▸ **The task**
Please transcribe the whole listing below word for word, omitting the picture.

▸ **Information provided**
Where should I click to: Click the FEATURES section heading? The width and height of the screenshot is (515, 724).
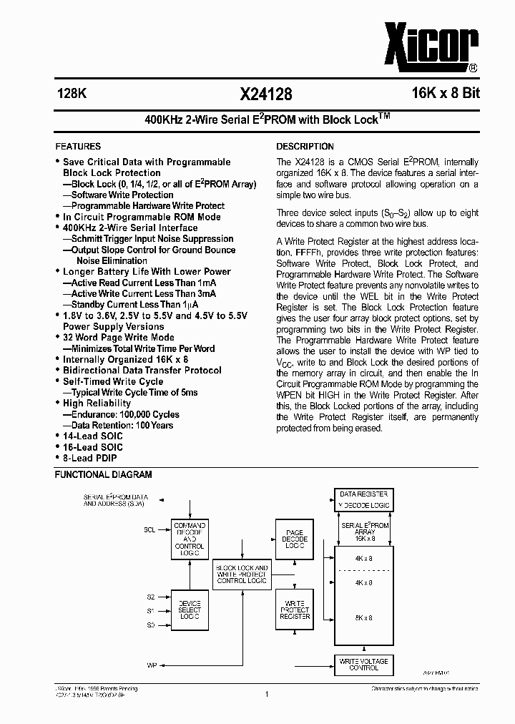[x=78, y=146]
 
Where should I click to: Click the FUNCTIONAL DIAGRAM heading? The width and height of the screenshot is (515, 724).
[x=104, y=474]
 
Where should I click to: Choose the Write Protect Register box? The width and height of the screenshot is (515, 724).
[x=295, y=610]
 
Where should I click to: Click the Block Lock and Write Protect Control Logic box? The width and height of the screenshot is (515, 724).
[x=242, y=574]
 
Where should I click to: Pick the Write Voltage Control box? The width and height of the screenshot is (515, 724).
[x=364, y=664]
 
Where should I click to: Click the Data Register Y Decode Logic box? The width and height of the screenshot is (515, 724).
[x=364, y=499]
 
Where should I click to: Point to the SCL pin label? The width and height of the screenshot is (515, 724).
[x=149, y=530]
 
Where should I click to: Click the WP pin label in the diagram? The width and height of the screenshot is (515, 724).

▸ **Solved exercise**
Where should I click to: Click the FEATURES section heading? The width and height of the screenshot is (515, 724).
[x=78, y=146]
 
Where should I click to: Click the FUNCTIONAL DIAGRAM heading? The width and height of the screenshot is (515, 724).
[x=104, y=474]
 
Where should I click to: Choose the Write Protect Register box? The width and height of the screenshot is (515, 724).
[x=295, y=610]
 
Where should I click to: Click the Block Lock and Write Protect Control Logic box? The width and height of the screenshot is (515, 724).
[x=242, y=574]
 
Where should I click to: Pick the Write Voltage Control box? The width and height of the screenshot is (515, 724).
[x=364, y=664]
 
Where should I click to: Click the Data Register Y Decode Logic box? The width and height of the screenshot is (515, 724).
[x=364, y=499]
 
Where should I click to: Point to the SCL pin label? The width and height of the screenshot is (515, 724).
[x=149, y=530]
 
Where should I click to: Click the WP pin label in the diagram? The width and height of the screenshot is (515, 724).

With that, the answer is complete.